Aunque no sea precisamente de esquí, comentamos la película que se ha estrenado hace muy poco y que nos narra la tragedia del Everest en mayo del 96. Tragedia que dio lugar a dos interesantísimos libros de gran venta y en los que se ha basado Baltasar Kormàkur, el director, para llevar al cine esta odisea.

En principio y sin entrar en matices, es una película que interesa a cualquier aficionado a la montaña y que merece ser vista. Sin ser ninguna maravilla del séptimo arte, es una peli que se deja ver, con buen ritmo y buena producción y muchos medios para su realización, su presupuesto fue de 65 millones de dólares. Es para verla en cine, si esperamos a verla en televisión, nos perderemos mucho, ya que los escenarios son majestuosos y, casi todas las escenas, están rodadas en el Everest.
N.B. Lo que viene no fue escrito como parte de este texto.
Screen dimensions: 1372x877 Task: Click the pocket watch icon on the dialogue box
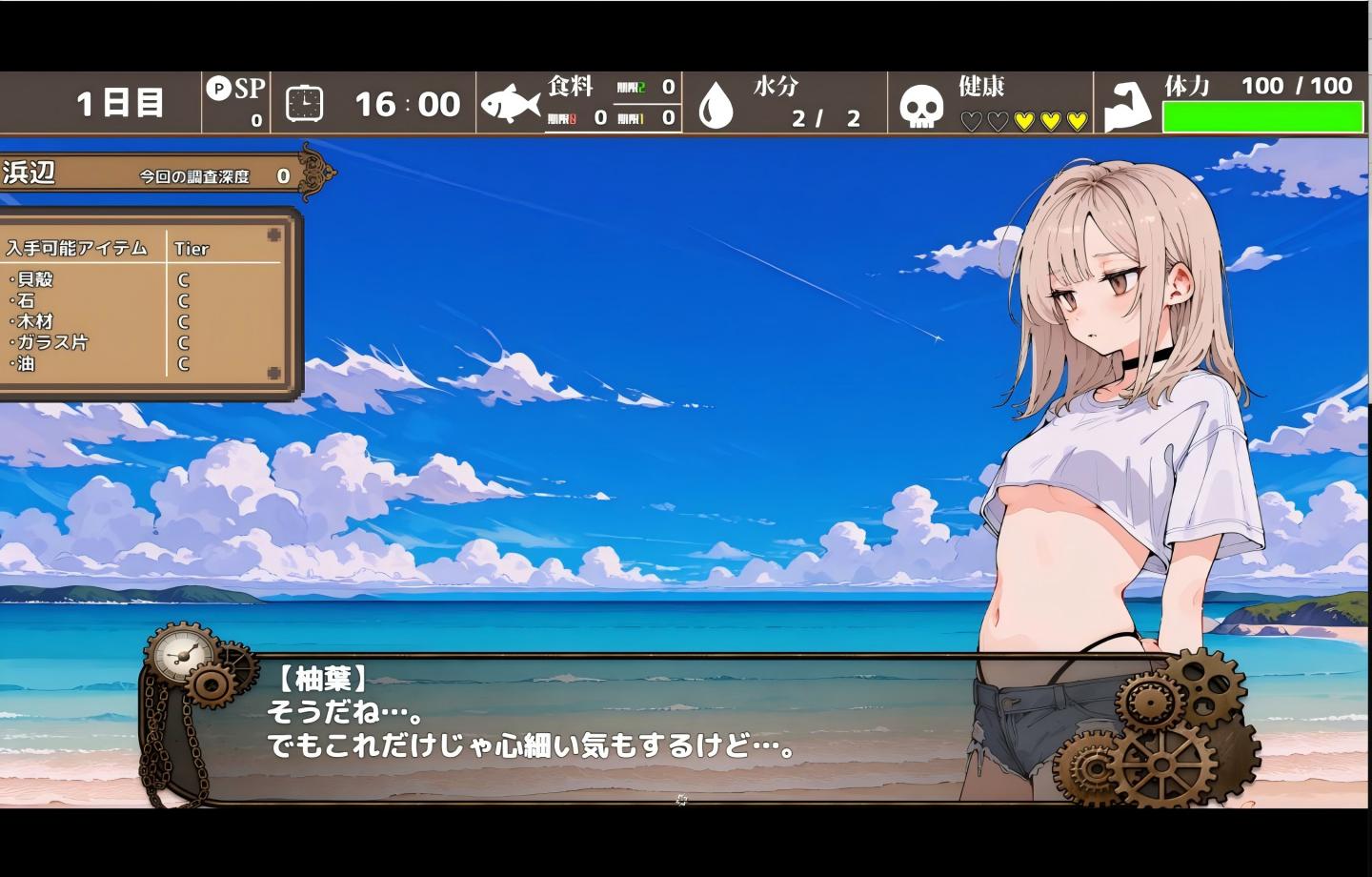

Los paisajes son de verdad y sólo en algunos planos más cortos se puede atisbar algún decorado de cartón piedra de peor factura o algún “falso” paisaje.

Para quien no le guste o no conozca el mundo del alpinismo en “ochomiles” la película le puede dejar bastante frío a pesar de que la tensión está muy bien mantenida y el ritmo no deja que nadie se aburra. Posiblemente las críticas de la película por alguien ajeno al mundo de la montaña sean negativas y, en general, el público puede esperar algo que no es. Pero los iniciados pueden pasar un buen y angustioso rato, sobre todo si hemos leído algo de lo mucho escrito sobre esta tragedia que marcó un hito en la historia del alpinismo o, mejor dicho, en la corta historia del alpinismo comercial.

Everest, como la mayoría de las películas basadas en libros, se queda muy corta en matices frente a la obra escrita, por ello es muy recomendable la lectura de Everest 1996 de Anatoli Bukreev y de Into Thin Air (también en película) de Jon Krakauer, traducida al español con el título Mal de Altura, ambas obras las podéis encontrar en la editorial Desnivel. Sus autores fueron protagonistas en aquella fatal ascensión y su visión, para muchos complementaria y para otros antagónica, nos cuenta los matices y factores que concurrieron para el fatal desenlace.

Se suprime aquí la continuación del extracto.